Солидарность Беньямина как с Брехтом, так и с Адорно и Хоркхаймером заставляла его изыскивать возможности сыграть роль посредника между обоими лагерями. Он требовал от Брехта читать все номера Zeitschrift и старался привлекать внимание Нью-Йорка и Сковсбостранда к моментам, по которым они придерживались единого мнения, таким как антипатия к доктринерскому реализму, проповедуемому Лукачем. «Он, как и мы, понимает, что теоретические позиции Zeitschrift с каждым днем становятся все более весомыми» (GB, 6:134). Тем не менее близость Беньямина к Брехту с его энергичным, ангажированным марксизмом продолжала вызывать беспокойство у коллег Беньямина по институту, где преобладало более опосредованное, можно даже сказать, отложенное на неопределенное время, понимание ангажированности. Преданность Беньямина Брехту влекла за собой издержки и более личного характера.

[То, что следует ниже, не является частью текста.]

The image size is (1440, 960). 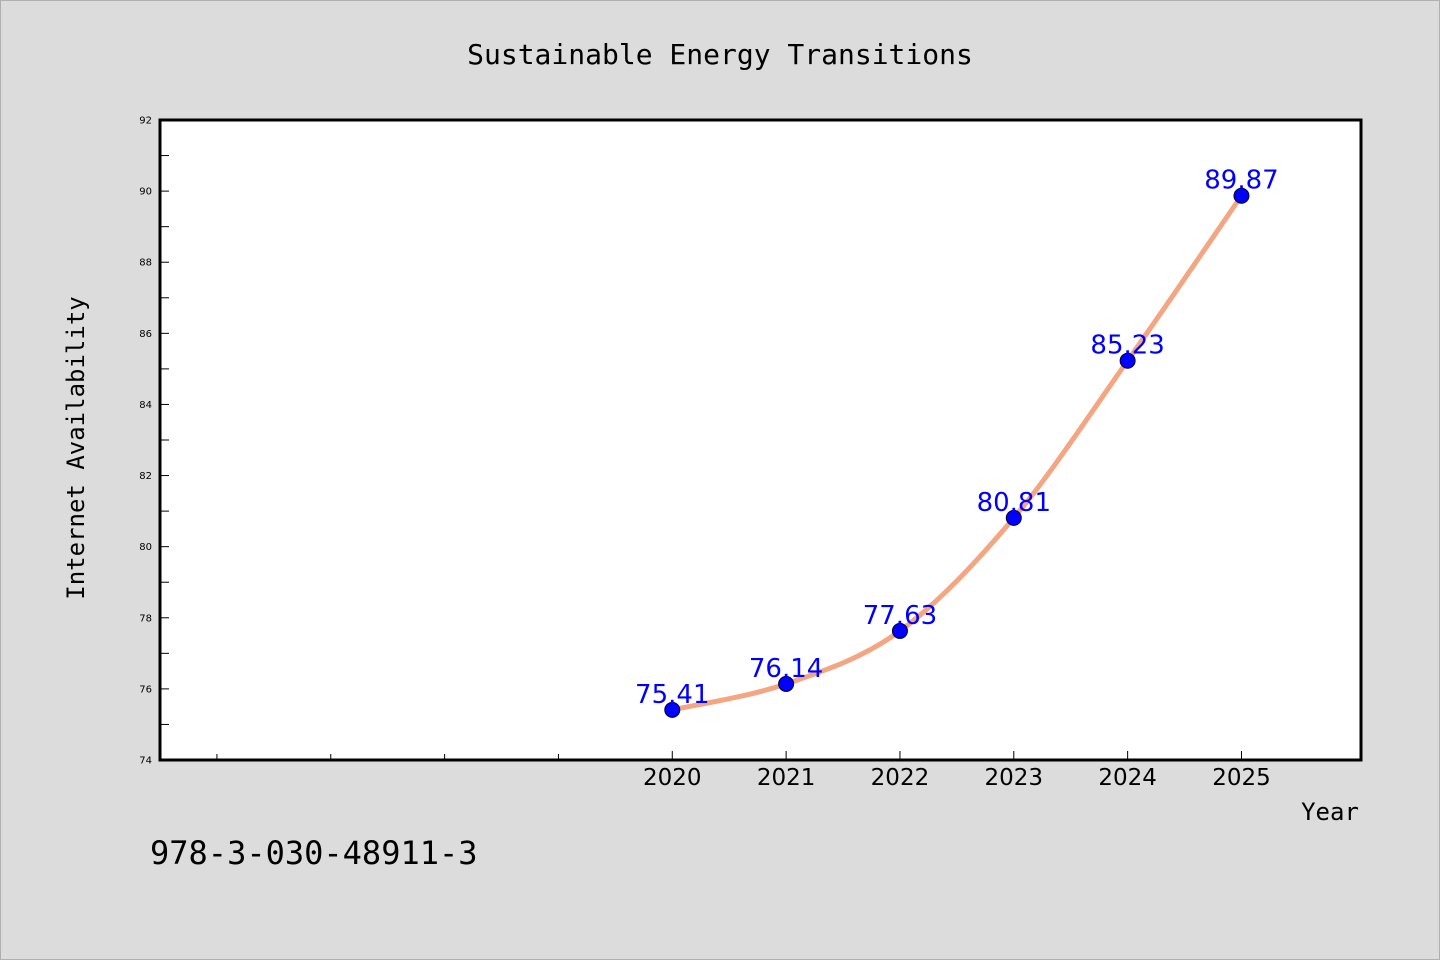 I want to click on y-tick-label: 78, so click(x=146, y=618).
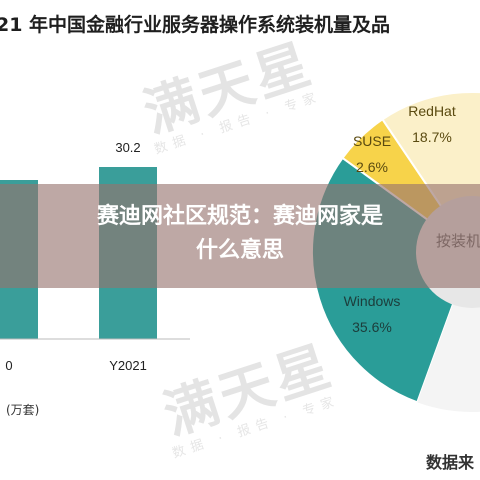 The image size is (480, 480). I want to click on pie-label-name-suse: SUSE, so click(372, 141).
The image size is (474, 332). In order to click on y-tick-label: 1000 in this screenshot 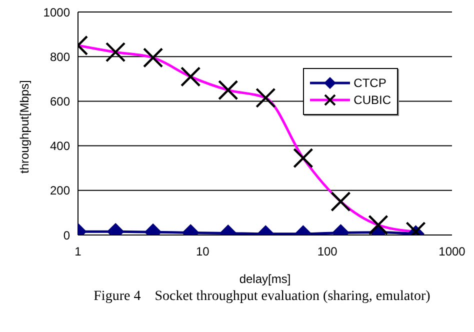, I will do `click(56, 12)`.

Например, он сообщал Гретель Адорно, что читает в Дании гораздо больше литературы, соответствующей «партийной линии», чем обычно. А в письме Китти Маркс-Штайншнайдер он отмечал, что его комната начинает напоминать монашескую келью – не из-за ее обстановки, а из-за его интеллектуальной изоляции. «Несмотря на мою дружбу с Брехтом, для работы мне необходимо строгое уединение. Она сопряжена с рядом очень своеобразных вещей, которыми он не в состоянии проникнуться. Он был моим другом достаточно долго для того, чтобы понимать это, и достаточно проницателен для того, чтобы относиться к ним с уважением» (C, 569).





448

В 1936 г. Брехт писал Беньямину: «Шахматная доска осиротела; каждые полчаса она содрогается, вспоминая, как ты делал на ней ходы». Цит. по: Wizisla, Walter Benjamin and Bertolt Brecht, 59; Вицисла, Беньямин и Брехт, 123. «Маленькая община изгнанников страстно предавалась настольным и карточным играм. Чаще всего играли в шахматы, но не забывали и про „Монополию“, запатентованную в 1935 г., бильярд, покер и шнопс» (p. 58; с. 121).

449

См. «Дневниковые записи за 1938 г.» в: SW, 3:335–343.

450

Далее в этой записи говорится: «Наша буржуазия полагает, будто она и есть человечество. Когда головы аристократов падали с гильотины, их члены по крайней мере продолжали стоять. Буржуазия умудрилась разрушить даже сексуальность». Цит. по: Wizisla, Walter Benjamin and Bertolt Brecht, 36; Вицисла, Беньямин и Брехт, 76. Беньямин ссылается на этот разговор в проекте «Пассажи» (папка O11a,3). См. также: GS, 7:737.